Interesting conclusion: people ride only when it is easier than driving.


----------



## SlipSpace (Feb 3, 2014)

Interesting. I now know more about Stevenage than I did. It's maybe 90 miles from me but I've never been there, Not a holiday destination so no reason to but the bike routes do look interesting.


----------



## cyclingdutchman (Mar 18, 2015)

https://www.curbed.com/2017/9/19/16333248/bike-tech-commuter-gear


----------



## bedwards1000 (May 31, 2011)

^^Interesting to see that Bridgestone logo on a new bike. They haven't sold them here in the states since I bought mine in 1993 I think.


----------



## BrianMc (Jan 5, 2010)

The airless tire with mechanical springs idea on the Bridgstone bike was used on Austrian built trucks in WW I. They could not handle cornering forces at speeds much above a trot. Hopefully the bike system will not twist with a side force. The trucks used coil springs with too little lateral stiffness.


----------



## SlipSpace (Feb 3, 2014)

Three Norwich motorists pulled over for driving too close to undercover police on bicycles in city sting - Crime - Eastern Daily Press

from my hometown yesterdaytoday


----------



## SlipSpace (Feb 3, 2014)

Cargo bike school runs

http://http://www.bbc.co.uk/news/uk-england-cambridgeshire-40600234


----------



## formula4speed (Mar 25, 2013)

Bicycle Friendly Delaware Act signed into law | Bike Delaware Inc.

Delaware gets the "Idaho Stop". We are now the second state to allow bicycles to yield at stop signs, though I still stop out of habit.

They also changed the 3 foot passing law to making it mandatory for cars to change lanes when passing, but I expect it will never be enforced, much like the 3 foot passing law we had before.


----------



## BrianMc (Jan 5, 2010)

If you scan down this article, it appears to be more dangerous to be a pedestrian than a cyclist (tongue in cheek). Of course there are a lot more pedestrians and I assume pedestrian miles, but at first glance it seems to suggest that fixing that tire and not walking the bike the last bit to work or home is safer.

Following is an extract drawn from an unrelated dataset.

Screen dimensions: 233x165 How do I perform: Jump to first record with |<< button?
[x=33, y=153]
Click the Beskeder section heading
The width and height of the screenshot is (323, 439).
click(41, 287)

https://www.msn.com/en-us/news/tech...ounting/ar-AAtQOp7?li=BBmkt5R&ocid=spartandhp


----------



## cjsb (Mar 4, 2009)

BrianMc said:


> If you scan down this article, it appears to be more dangerous to be a pedestrian than a cyclist (tongue in cheek). Of course there are a lot more pedestrians and I assume pedestrian miles, but at first glance it seems to suggest that fixing that tire and not walking the bike the last bit to work or home is safer.
> 
> https://www.msn.com/en-us/news/tech...ounting/ar-AAtQOp7?li=BBmkt5R&ocid=spartandhp


wow! great article!

Sent from my iPhone using Tapatalk


----------



## BrianMc (Jan 5, 2010)

Interesting paint jobs: https://finance.yahoo.com/news/opti...-175004053.html?.tsrc=daily_mail&uh_test=1_06


----------



## cyclingdutchman (Mar 18, 2015)

https://translate.googleusercontent...n.html&usg=ALkJrhjsyg2wanWTUJFshFCfnuQ0ZDfhLQ

Via google translator:

Sometimes people in holland do not ride the bike because the bicycle paths are overcrowded...


----------



## SlipSpace (Feb 3, 2014)

Interesting one there Dutchman, people driving to work as the cyleways are too crowded quite the antithesis of the way things work.


----------



## bedwards1000 (May 31, 2011)

https://www.huffingtonpost.com/entry/woman-flips-off-donald-trump-fired_us_59fe0ab4e4b0c9652fffa484


----------



## cyclingdutchman (Mar 18, 2015)

bedwards1000 said:


> https://www.huffingtonpost.com/entry/woman-flips-off-donald-trump-fired_us_59fe0ab4e4b0c9652fffa484


:thumbsup:


----------



## cyclingdutchman (Mar 18, 2015)

bedwards1000 said:


> https://www.huffingtonpost.com/entry/woman-flips-off-donald-trump-fired_us_59fe0ab4e4b0c9652fffa484


https://www.usatoday.com/story/news...nations-and-job-offer-porn-company/861313001/


----------



## mtbxplorer (Dec 25, 2009)

"For 20 minutes, the self-driving Bolts traversed the hilly, narrow and congested streets of the city's Dogpatch neighborhood - stopping for pedestrians, slowing to pass double-parked vehicles, navigating gently away from bicycles."
from https://www.nytimes.com/2017/11/29/business/gm-driverless-cars.html


----------



## mtbxplorer (Dec 25, 2009)

I hate it when that happens...https://www.washingtonpost.com/loca...0a9770d9a3e_story.html?utm_term=.febd0e4a1604


----------



## NDD (Jul 22, 2013)

mtbxplorer said:


> I hate it when that happens...https://www.washingtonpost.com/loca...0a9770d9a3e_story.html?utm_term=.febd0e4a1604


Ok, but you have to admit it looked more like he tripped when trying to dismount quickly and run. Kinda funny.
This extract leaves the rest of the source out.